SUPPLIED DATA:
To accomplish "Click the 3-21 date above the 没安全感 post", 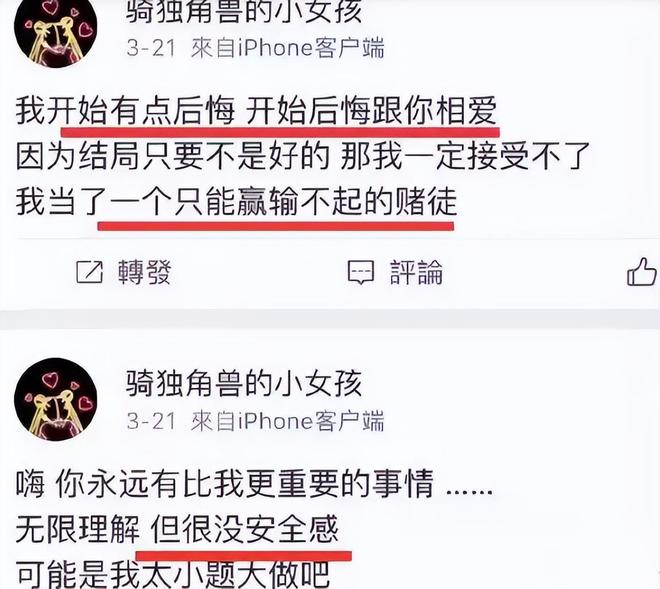I will [151, 421].
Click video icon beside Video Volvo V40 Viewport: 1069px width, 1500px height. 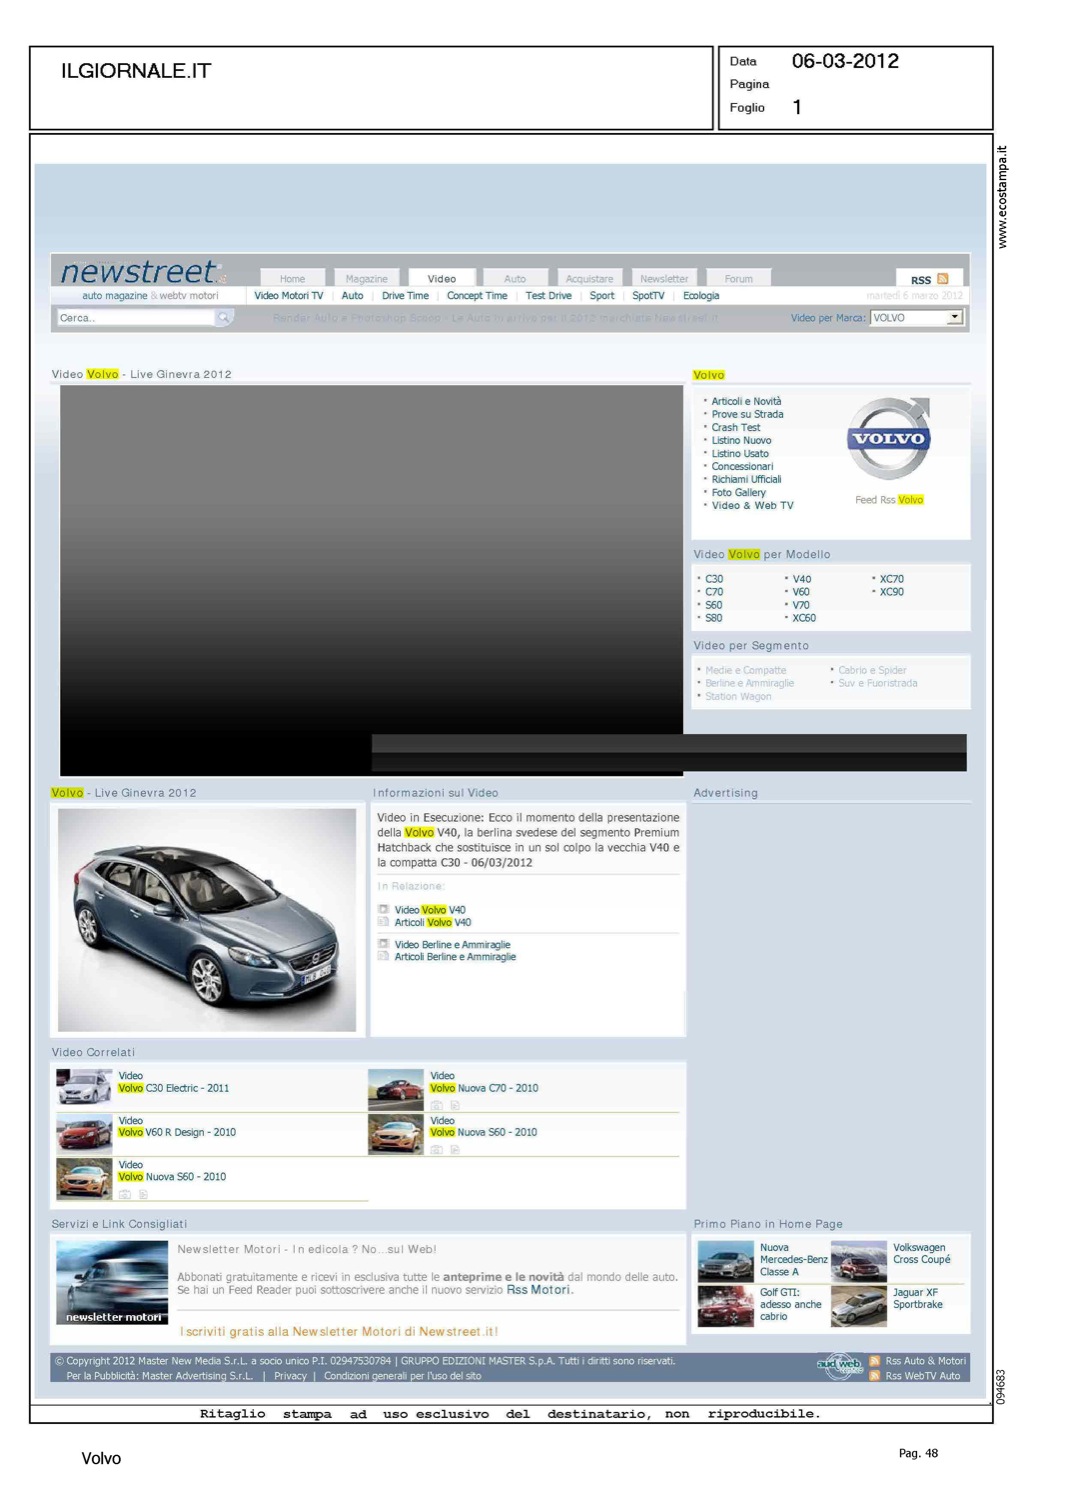point(383,910)
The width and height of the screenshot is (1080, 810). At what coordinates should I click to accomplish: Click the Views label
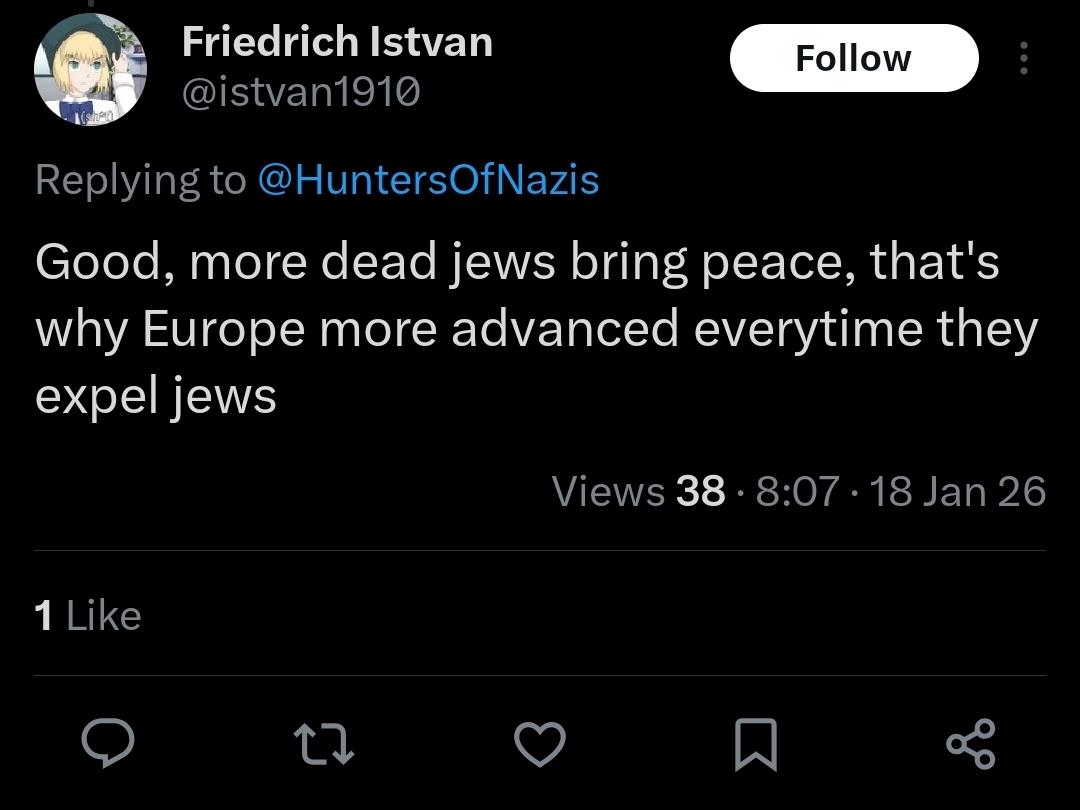pos(608,491)
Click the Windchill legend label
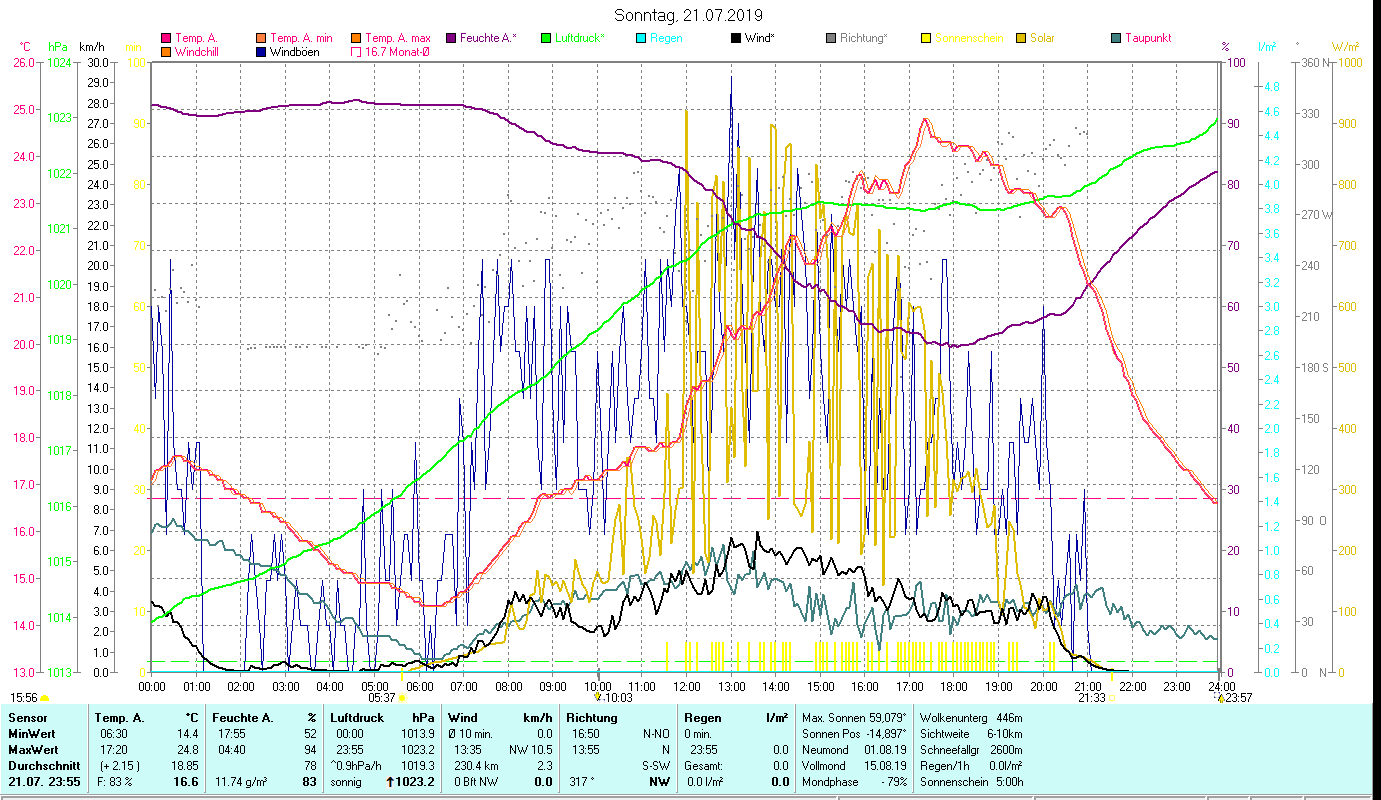Screen dimensions: 1381x800 pos(199,52)
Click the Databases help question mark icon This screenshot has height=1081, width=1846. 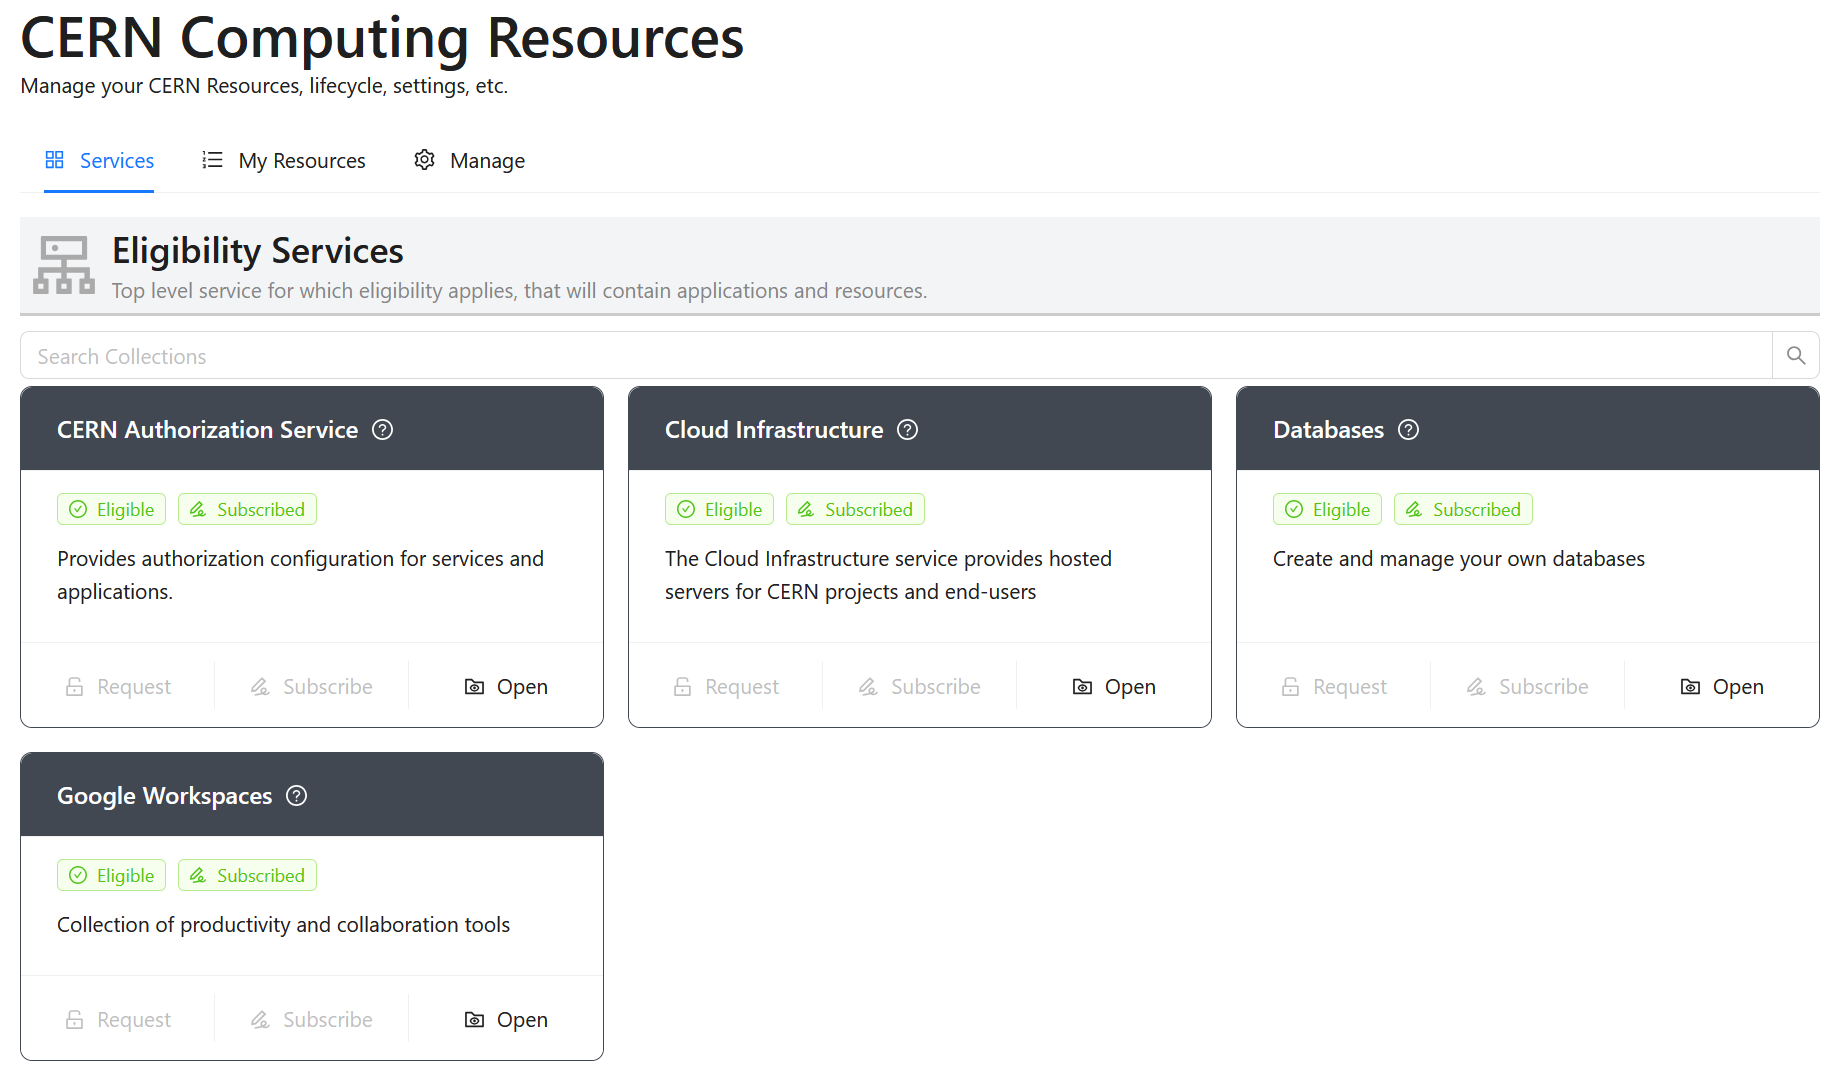click(x=1408, y=430)
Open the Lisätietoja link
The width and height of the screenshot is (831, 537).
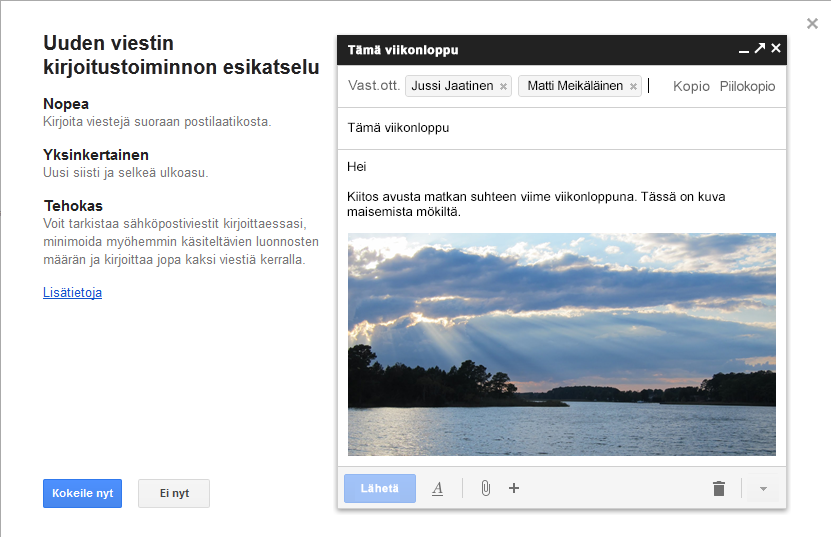pyautogui.click(x=72, y=293)
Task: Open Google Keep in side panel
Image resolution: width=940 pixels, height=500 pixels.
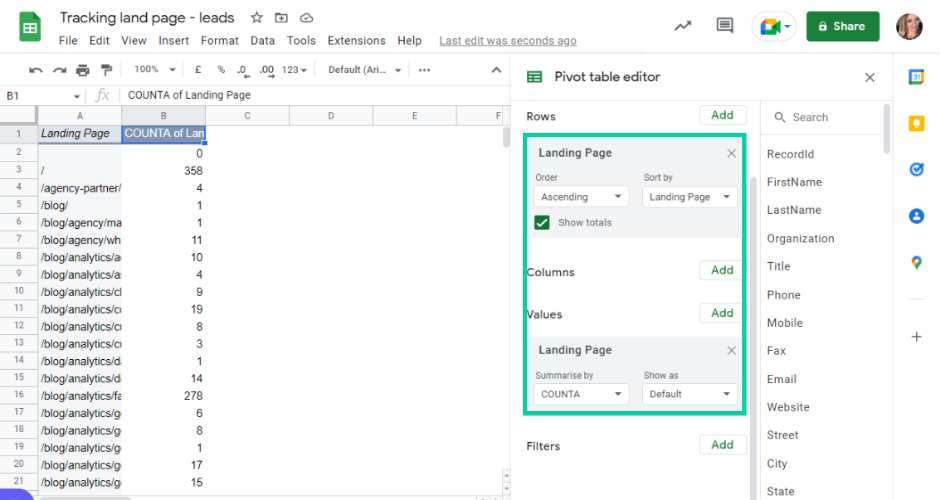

WHAT YOU NEED TO DO: From the line that contains "The width and height of the screenshot is (831, 537)." to the end of the material above, output every line exactly, both ends included, but leave out any pictures.

ANSWER SPACE:
The width and height of the screenshot is (831, 537).
pyautogui.click(x=72, y=293)
Task: Open Google Keep in side panel
Image resolution: width=940 pixels, height=500 pixels.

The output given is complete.